The Labourers’ Pension Fund of Central and Eastern Canada has also made up to C$200m available to develop NRStor’s project pipeline.

A union-backed pension fund led an C$11 million ($8.4 million; €7.9 million) equity investment in NRStor, a Toronto-based energy storage developer.

The Labourers’ Pension Fund of Central and Eastern Canada’s (LiUNA) investment in NRStor, which was joined by a commitment from the company’s co-founder, Annette Verschuren, is its first equity raise since receiving start-up capital in 2012. NRStor develops energy storage projects such as commercial and industrial battery applications and large-scale compressed air storage.

The C$5.7 billion pension sees large growth potential in Canada’s energy storage space, according to its vice president and regional manager for central and eastern Canada, Joe Mancinelli.

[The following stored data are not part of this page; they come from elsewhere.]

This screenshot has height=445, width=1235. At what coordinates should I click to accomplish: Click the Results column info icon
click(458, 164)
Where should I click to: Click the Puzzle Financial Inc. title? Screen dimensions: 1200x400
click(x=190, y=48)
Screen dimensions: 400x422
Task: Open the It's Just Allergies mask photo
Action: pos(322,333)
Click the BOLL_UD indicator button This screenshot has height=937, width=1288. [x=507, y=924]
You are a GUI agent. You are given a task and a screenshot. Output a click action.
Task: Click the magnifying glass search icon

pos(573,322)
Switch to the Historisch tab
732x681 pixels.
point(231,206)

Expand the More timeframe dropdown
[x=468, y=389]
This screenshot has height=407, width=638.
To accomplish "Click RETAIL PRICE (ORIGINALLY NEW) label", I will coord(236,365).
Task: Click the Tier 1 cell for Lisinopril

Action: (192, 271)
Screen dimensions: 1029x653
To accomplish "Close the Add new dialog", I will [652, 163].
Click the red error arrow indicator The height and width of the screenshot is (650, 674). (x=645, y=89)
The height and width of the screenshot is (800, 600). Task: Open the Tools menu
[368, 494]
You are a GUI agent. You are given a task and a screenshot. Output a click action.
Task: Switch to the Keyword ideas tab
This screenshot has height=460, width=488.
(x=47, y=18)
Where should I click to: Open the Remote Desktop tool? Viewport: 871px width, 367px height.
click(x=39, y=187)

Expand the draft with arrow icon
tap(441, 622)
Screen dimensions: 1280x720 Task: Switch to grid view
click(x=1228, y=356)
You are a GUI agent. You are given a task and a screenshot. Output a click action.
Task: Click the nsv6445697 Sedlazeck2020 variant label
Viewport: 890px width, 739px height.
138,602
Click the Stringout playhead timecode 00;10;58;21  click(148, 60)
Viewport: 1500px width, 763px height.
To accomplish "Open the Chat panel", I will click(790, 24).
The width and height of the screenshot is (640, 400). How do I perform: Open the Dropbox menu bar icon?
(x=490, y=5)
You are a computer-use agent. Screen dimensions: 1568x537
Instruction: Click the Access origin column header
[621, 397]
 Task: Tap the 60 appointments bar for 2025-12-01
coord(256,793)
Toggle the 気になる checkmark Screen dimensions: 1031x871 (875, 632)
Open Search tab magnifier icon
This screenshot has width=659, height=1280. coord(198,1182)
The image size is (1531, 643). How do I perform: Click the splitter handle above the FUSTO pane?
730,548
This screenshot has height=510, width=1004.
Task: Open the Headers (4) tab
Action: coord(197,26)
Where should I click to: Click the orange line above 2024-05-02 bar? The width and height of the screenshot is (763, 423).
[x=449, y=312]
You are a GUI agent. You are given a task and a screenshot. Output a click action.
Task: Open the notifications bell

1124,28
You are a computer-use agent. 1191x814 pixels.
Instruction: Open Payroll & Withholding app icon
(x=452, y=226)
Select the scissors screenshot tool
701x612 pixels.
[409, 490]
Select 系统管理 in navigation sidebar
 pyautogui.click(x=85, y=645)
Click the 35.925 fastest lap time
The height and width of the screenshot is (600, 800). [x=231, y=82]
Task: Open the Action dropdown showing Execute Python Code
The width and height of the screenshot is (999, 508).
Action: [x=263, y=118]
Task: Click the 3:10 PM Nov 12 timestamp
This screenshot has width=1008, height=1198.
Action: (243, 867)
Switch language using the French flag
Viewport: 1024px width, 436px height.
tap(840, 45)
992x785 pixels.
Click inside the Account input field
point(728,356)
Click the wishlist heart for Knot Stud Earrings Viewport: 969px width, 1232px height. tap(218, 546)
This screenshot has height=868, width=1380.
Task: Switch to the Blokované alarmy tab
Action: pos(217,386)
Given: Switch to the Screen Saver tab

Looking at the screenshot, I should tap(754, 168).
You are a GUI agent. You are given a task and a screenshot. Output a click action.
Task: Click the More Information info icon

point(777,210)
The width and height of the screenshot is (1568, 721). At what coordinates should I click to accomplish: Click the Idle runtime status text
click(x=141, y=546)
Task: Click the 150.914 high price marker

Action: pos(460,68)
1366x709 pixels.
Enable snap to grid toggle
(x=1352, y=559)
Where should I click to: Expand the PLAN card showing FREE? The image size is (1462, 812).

“LiUNA sees immense opportunity in finance energy storage infrastructure,” he said. “We believe energy storage is a key enabler of our future energy system, and we welcome the opportunity to invest capital into low carbon assets on behalf of our pension fund.”

Part of LiUNA’s deal with NRStor is a partnership agreement to give the energy storage developer access to C$200 million in additional capital support of its project pipeline.

Since first receiving seed capital five years ago from Northwater Capital, NRStor has secured multiple contracts with Ontario’s Independent Electricity System Operator for utility-scale energy storage projects. The company has also worked with Canadian companies Hydrostor and Temporal Power to deploy energy storage projects.